To the first part of your question around sort of ads, as I said in the last question, it still remains one of the hardest problems merchants face. We think we can do a better job. We have a ton of data, we have a ton of scale to do this with. The goal here with when it comes to advertising for us is that we wanna drive greater scale against this opportunity. The way that we do this is we we were testing, we're measuring, and we're we're reinvesting to drive really great outcomes for merchant in the future.

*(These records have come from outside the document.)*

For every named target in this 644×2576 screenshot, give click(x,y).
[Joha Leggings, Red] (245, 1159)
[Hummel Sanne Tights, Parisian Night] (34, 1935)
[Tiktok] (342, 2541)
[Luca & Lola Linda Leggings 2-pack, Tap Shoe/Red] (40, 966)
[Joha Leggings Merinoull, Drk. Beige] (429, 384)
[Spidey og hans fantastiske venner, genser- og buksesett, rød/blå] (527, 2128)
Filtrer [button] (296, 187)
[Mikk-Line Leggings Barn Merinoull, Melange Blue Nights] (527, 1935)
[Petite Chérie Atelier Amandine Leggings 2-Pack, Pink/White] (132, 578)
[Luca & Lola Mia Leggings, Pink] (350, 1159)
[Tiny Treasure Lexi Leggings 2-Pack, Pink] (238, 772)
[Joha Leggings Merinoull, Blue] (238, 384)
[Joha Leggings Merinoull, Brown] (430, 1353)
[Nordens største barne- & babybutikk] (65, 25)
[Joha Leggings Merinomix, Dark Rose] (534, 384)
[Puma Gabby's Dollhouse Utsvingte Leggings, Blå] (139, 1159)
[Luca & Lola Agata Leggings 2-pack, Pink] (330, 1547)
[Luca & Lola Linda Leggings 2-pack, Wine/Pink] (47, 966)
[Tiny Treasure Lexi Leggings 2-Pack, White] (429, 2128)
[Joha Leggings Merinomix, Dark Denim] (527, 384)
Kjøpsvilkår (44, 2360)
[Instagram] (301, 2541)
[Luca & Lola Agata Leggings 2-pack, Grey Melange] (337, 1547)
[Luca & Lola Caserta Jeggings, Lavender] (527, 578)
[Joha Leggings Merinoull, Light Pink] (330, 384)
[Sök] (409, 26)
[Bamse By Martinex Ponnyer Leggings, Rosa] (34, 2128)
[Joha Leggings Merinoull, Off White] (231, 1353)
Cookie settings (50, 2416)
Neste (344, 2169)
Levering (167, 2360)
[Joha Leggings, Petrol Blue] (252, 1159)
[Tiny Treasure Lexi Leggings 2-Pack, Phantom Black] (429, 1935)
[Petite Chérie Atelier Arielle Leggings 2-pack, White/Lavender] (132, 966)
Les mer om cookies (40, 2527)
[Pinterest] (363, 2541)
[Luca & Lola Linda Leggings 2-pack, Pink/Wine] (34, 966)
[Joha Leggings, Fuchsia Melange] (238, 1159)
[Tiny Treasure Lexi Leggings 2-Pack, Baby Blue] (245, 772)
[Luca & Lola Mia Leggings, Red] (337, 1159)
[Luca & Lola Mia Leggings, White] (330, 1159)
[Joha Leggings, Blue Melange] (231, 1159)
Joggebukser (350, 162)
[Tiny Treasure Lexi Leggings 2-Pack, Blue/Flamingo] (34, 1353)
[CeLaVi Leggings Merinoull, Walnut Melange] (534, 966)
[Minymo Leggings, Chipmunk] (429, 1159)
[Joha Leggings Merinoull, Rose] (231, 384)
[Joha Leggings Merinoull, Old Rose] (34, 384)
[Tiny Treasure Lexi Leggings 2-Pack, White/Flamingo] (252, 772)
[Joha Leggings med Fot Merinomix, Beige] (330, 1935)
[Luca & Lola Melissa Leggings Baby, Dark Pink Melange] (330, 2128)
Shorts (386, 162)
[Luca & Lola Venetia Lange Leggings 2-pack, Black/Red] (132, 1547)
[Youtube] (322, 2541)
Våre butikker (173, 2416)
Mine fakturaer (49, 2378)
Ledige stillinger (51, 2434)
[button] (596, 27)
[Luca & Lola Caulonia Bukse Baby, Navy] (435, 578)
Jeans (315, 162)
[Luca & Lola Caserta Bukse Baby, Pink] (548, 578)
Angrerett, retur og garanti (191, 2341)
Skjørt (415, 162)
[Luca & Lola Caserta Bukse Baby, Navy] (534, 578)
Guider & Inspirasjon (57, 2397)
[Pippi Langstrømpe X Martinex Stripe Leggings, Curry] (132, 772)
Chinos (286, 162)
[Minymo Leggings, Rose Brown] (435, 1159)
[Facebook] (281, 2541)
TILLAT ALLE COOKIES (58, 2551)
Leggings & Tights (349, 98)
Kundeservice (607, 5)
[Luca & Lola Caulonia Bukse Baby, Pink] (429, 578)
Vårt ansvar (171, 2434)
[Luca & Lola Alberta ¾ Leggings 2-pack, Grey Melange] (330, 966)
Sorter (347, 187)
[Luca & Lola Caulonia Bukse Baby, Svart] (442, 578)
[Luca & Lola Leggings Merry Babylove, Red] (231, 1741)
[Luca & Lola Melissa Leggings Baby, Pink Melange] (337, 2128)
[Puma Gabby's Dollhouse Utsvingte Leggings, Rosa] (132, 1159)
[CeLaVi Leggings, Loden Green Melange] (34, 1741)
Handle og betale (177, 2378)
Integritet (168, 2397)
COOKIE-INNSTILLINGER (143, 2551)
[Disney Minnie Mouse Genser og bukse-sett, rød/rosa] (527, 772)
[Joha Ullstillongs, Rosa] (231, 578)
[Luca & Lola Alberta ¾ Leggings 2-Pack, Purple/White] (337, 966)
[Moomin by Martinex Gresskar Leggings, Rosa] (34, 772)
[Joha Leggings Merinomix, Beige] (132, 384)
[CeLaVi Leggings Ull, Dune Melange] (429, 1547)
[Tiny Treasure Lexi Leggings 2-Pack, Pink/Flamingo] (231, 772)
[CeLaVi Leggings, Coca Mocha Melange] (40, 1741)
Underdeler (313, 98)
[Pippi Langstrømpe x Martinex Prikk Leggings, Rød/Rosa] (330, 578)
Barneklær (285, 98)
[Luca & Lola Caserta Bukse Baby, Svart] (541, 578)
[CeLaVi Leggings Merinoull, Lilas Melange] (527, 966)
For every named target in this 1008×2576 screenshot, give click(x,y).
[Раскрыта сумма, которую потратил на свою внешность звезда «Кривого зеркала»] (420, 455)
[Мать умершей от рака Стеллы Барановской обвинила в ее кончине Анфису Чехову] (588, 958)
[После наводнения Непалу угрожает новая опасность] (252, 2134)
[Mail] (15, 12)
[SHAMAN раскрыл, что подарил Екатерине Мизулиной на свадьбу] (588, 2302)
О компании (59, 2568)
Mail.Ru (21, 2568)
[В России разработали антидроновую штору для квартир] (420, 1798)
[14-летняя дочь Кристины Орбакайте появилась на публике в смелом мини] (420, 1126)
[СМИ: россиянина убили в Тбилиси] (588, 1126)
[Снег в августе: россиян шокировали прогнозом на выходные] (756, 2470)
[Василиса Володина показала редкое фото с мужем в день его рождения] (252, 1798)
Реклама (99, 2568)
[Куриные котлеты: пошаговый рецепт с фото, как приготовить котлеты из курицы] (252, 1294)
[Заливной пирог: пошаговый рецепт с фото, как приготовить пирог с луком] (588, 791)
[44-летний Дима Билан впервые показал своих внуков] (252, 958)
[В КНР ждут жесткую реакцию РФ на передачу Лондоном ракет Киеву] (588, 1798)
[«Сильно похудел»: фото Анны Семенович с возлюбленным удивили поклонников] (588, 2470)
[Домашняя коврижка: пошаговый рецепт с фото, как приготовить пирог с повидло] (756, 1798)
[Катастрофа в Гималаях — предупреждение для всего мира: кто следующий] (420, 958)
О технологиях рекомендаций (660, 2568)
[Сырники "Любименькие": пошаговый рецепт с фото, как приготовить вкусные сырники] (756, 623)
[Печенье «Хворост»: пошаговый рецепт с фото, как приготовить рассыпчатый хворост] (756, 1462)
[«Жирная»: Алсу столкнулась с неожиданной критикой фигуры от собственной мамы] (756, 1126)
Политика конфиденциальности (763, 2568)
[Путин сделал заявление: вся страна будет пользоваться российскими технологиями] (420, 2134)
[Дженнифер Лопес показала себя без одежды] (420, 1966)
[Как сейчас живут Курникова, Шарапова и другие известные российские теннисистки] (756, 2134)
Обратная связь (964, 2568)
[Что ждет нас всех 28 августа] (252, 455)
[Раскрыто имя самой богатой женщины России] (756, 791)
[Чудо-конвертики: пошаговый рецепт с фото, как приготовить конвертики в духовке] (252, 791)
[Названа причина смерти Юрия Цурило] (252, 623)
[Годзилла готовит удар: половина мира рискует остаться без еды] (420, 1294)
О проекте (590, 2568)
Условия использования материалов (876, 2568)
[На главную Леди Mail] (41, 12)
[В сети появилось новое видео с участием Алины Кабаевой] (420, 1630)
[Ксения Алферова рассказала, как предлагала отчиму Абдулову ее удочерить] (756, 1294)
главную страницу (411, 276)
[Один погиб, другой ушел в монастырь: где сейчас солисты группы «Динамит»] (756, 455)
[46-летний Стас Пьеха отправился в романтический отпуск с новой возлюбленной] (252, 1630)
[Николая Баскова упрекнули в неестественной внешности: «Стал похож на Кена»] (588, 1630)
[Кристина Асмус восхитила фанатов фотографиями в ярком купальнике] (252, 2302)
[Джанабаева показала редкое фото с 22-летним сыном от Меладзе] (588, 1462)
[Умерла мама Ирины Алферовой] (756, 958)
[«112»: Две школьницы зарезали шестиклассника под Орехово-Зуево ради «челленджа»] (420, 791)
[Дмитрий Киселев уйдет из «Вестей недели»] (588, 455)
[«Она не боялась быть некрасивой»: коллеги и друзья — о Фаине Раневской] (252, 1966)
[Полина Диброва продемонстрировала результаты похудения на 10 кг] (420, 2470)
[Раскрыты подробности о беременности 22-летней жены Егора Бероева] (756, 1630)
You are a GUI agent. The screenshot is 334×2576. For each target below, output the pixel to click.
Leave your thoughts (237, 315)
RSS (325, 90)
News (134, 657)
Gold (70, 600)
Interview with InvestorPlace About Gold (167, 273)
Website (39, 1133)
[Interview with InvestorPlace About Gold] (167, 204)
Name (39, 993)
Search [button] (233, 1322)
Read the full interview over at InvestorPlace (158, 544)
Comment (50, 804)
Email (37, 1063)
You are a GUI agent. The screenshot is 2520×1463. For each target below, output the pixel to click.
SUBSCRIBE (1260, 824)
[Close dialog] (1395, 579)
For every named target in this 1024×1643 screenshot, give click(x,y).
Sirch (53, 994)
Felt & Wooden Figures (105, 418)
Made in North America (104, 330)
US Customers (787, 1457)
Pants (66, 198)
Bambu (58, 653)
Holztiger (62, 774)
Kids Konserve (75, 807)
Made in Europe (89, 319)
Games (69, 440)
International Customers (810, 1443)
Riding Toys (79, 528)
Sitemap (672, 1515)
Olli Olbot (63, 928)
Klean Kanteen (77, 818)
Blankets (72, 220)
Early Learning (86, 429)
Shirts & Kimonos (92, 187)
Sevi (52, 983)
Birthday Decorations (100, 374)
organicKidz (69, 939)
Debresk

I still think it's still in early stages. I will, I'll give you a little, you know, nod to the fact that, you should tune in to our next Shopify edition, if you're interested in ads because we're gonna spend some time on that as well. But this idea of focusing both on campaigns and and then also focusing on the discovery and the merchandising elements through the shop app and collective, you're already sort of seeing quite a few bread crumbs that we're laying down here to show that this is an area that we think we can we can add even more value to. And, you know, it's one more thing that we do. We wanna make sure that, the relationship that we have with the millions of stores you Shopify is way more than simply being just some software provider.
We are their partner in commerce. And as commerce gets bigger and more complicated and more interesting that they can continue to rely on us to be their partner. It's the reason why the biggest brands come to us, and it's the reason why they stay with us. Maybe, I think it was the last question. So maybe I'll just spend a quick second, or two, just on some closing remarks, as I I've been doing the last couple of quarters here.
I just wanna kinda say this, in case it's not clear, but I I hope what is what is obvious now to all of you is that we are doing exactly what we said we're that we do quarter after quarter. You know, we built AI agent tools last year. Now we're partnered with everyone that matters. We built Sidekick two years ago, well before any of the, you know, any of the hype around that. And in q three, seventy five thousand, excuse me, 750,000 shops used it for the first time.
8,000,000 of our eight eight million used it, you know, in in in October alone. We saw 8,000,000 conversations happen there. So we built enterprise on ramps into Shopify almost half a decade ago. And now the Estee Lauder companies, David Bridal, Al Aldo, Michael Kors are all choosing us. We're not guessing the future of commerce here.
We're really building it. And then the thing that I'm most impressed with and most proud of at Shopify is that I think we're balancing three critical things simultaneously here. You're gonna see us investing aggressively to capture these opportunities. You're seeing us maintain profitable margins. I think that demonstrate our our discipline.
And you're also seeing us deliver durable results quarter after quarter. And that is I mean, that is compound execution. And I don't think there are many companies out there that can do all three at once at this scale, and we are doing that. So, with that, I just wanna say thanks for joining the call. And on behalf of Jeff and Carrie and I and the entire Shopify team, we're back to building for our merchants.
Thank you so much for joining.
Speaker 0
And that concludes our third quarter twenty twenty five conference call.